Cradling my hand, I hurried to the half-filled pitcher of water and bowl on the table.

“What happened?” Lo asked, stepping toward me.

“I slipped, it’s fine,” I lied. It throbbed terribly, my coldness making the slash ache all the more. I reached for the pitcher.

“Let me see—”

He reached for my hand before I could stop him, before I could shout. His fingers grasped my wrist. Frost zigzagged over his hand in an instant. Wincing, he pulled his hand back as though struck by—what had Eyan called me?—a cobra.

I spilled the pitcher.

“I-I . . . I’m sorry,” I choked out as Lo cradled his hand to his coat, rubbing warmth back into it. I repeated myself, quieter, and fumbled with the pitcher. I couldn’t look at him. I couldn’t bear to see that expression of hate and contempt I’d seen on so many faces play across Lo’s familiar features. I averted my eyes from his injured hand and fled, not bothering to clean up the mess of blood and water.
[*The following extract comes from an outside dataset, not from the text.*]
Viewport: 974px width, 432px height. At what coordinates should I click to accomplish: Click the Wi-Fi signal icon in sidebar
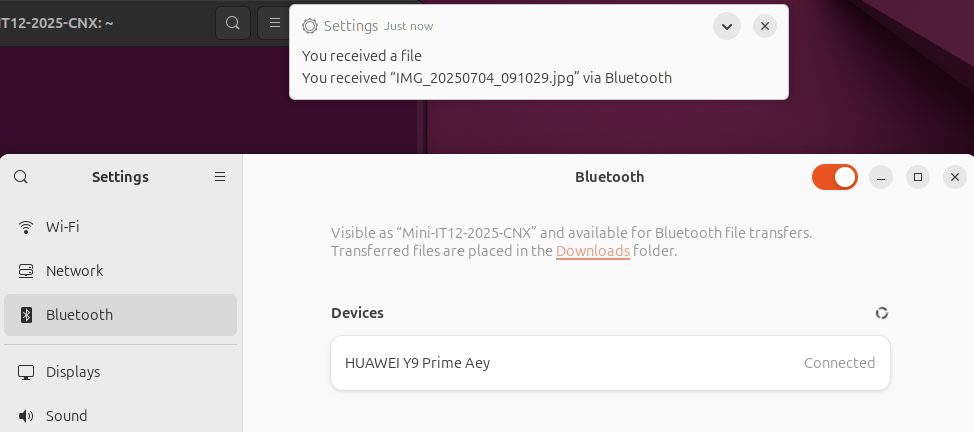pyautogui.click(x=26, y=227)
I stumbled outside with the pitcher still clutched in my hand, biting my lower lip to force my emotions flat, but they swirled and looped inside of me until I barely knew up from down or east from west. My insides became stone. Kneeling, I bit the inside of my cheek as I scrubbed the cut with snow, shivering and shaking.

Careless, I thought to myself, wiping my eyes on my sleeve before tears could form. I clumped snow together and scoured frozen blood from the sides of my hand and wrist until the skin turned raw. I had gotten too comfortable here, too careless around people. I had thought I could no longer hurt anyone, tucked away in my cave. I had been so very wrong.
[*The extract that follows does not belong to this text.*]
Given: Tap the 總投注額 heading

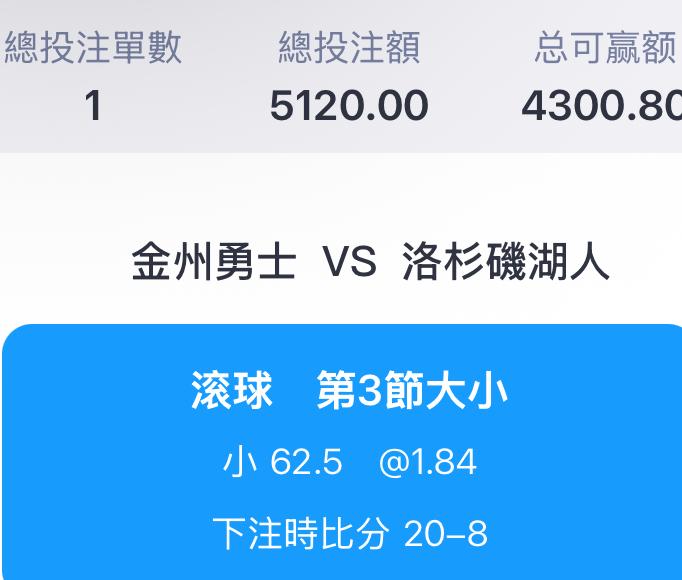Looking at the screenshot, I should click(x=349, y=48).
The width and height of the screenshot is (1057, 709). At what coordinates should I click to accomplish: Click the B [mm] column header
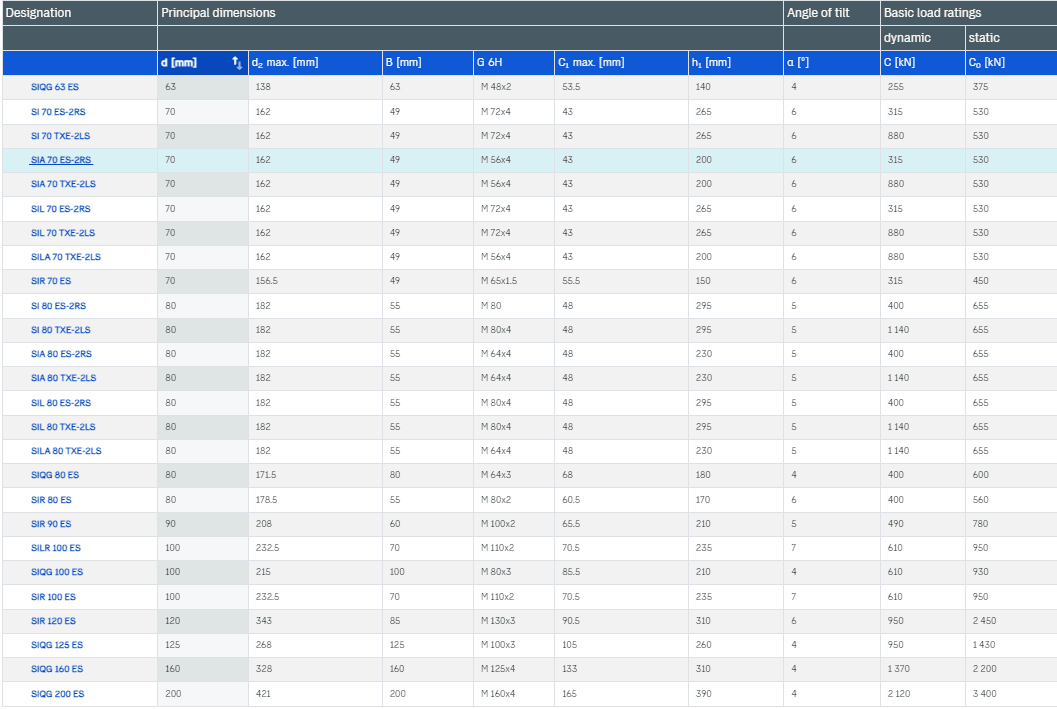pos(404,63)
I took several deep breaths, trying to calm myself. I couldn’t stay out there forever, just as Lo would not merely wait in the cave until I bridled my emotions. Clenching my injured left hand in a fist, I scooped snow with my pitcher and stepped inside, setting it by the fire to melt.

“I’m sorry,” I murmured, again without looking at Lo. Instead, I stared into the coals, prodding them with my right hand to build a better flame.

“It is not your fault,” Lo said from behind me, though I still didn’t glance back to see him. “You warned me before, with the others. I was not thinking.”

I forced more deep, chilly breaths into my lungs as I poured the melted water from the pitcher over my hand, keeping it over the flame so the liquid wouldn’t freeze to my skin. I washed the new blood away, but it slowly bubbled up again.

Lo kneeled beside me, and I flinched away, not wanting to hurt him again.

He set bandages from my small store on the ground and retrieved his leather riding gloves from his coat pocket. After pulling them on—his hand didn’t look damaged—he unrolled a length of bandage and held it taut, waiting for me. He said nothing.

Another deep breath, and I placed my hand on the middle of the bandage. He pressed gauze to my palm and carefully wrapped it, proficient even with the gloves. I imagined he’d had experience bandaging wounds, being a soldier. I wondered how many he had wrapped for others and how many for himself.